Importantly, the StrategicReportingIdentifier is response-only and must never be supplied in XML requests. This ensures that patient identification remains controlled and consistent.
One of the most powerful features of SystmOne XML messaging is the ability to filter data retrieval. The GetPatientRecord function supports extensive filtering by data type, effective date, entry date, and recording user.
This is not merely a convenience feature; it is essential for performance. A full patient record can be several megabytes in size when serialised into XML. By requesting only demographics, recent observations, or specific numeric readings, applications can reduce payload sizes dramatically.
The API also enforces throttling to protect system stability. Most XML functions are limited to one request per second, while GetPatientRecord is restricted to one request every thirty seconds unless narrowly filtered. Designing integrations with intelligent caching and request scheduling is therefore essential.
XML messaging within SystmOne is not limited to data retrieval. The UpdatePatientRecord function enables applications to add clinical codes, medications, attachments, appointments, tasks, and visits directly into the patient record.
Crucially, the same XML structures used for retrieval are reused for updates. This symmetry reduces complexity for developers and ensures consistency between read and write operations.

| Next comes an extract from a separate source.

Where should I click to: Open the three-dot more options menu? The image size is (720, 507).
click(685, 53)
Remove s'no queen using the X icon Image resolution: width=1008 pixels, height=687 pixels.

The API also introduces the LeaveRecordOpen mechanism, which determines whether changes are committed immediately or require a clinician to save the record manually. This distinction allows integrations to support both background automation and interactive clinical workflows safely.
Every XML message sent to SystmOne is audited. The Client Integration Message Audit screen allows administrators to view timestamps, message identifiers, and outcomes, as well as inspect full XML payloads.
Error responses follow a standard XML format, including a human-readable error message and a PermanentError flag. This allows applications to distinguish between transient issues, such as throttling, and permanent configuration problems that require intervention.
Some scenarios, such as throttled requests, may result in no response at all. Robust integrations must therefore implement timeout handling and retry logic.
Before deploying to live clinical environments, developers are expected to test their XML integrations using the SystmOne Demo environment. This environment mirrors live functionality while using fictitious patient data, allowing full validation of XML schemas, workflows, and performance constraints.
The availability of XML templates and the GetXSDFiles function further supports development by enabling schema validation and automated testing.
In some cases, rather than writing data directly via XML, it is preferable to invoke native SystmOne user interface workflows. The LaunchFunctionality function allows applications to open prescribing, coding, or attachment dialogs with data pre-selected.
This approach is particularly useful where clinical judgement or confirmation is required, ensuring that responsibility for final decisions remains with the clinician.
For digital health innovators, mastering XML messaging within SystmOne integration is more than a technical requirement—it is a strategic capability. XML provides a secure, auditable, and highly structured way to integrate advanced digital tools into real-world clinical workflows.
Whether enabling remote monitoring, automating administrative tasks, or delivering intelligent clinical decision support, XML messaging allows solutions to integrate deeply with SystmOne while respecting safety, governance, and performance constraints.
By fully understanding the SystmOne Client Integration API and designing XML interactions thoughtfully, innovators can build solutions that are scalable, compliant, and genuinely impactful in improving patient care.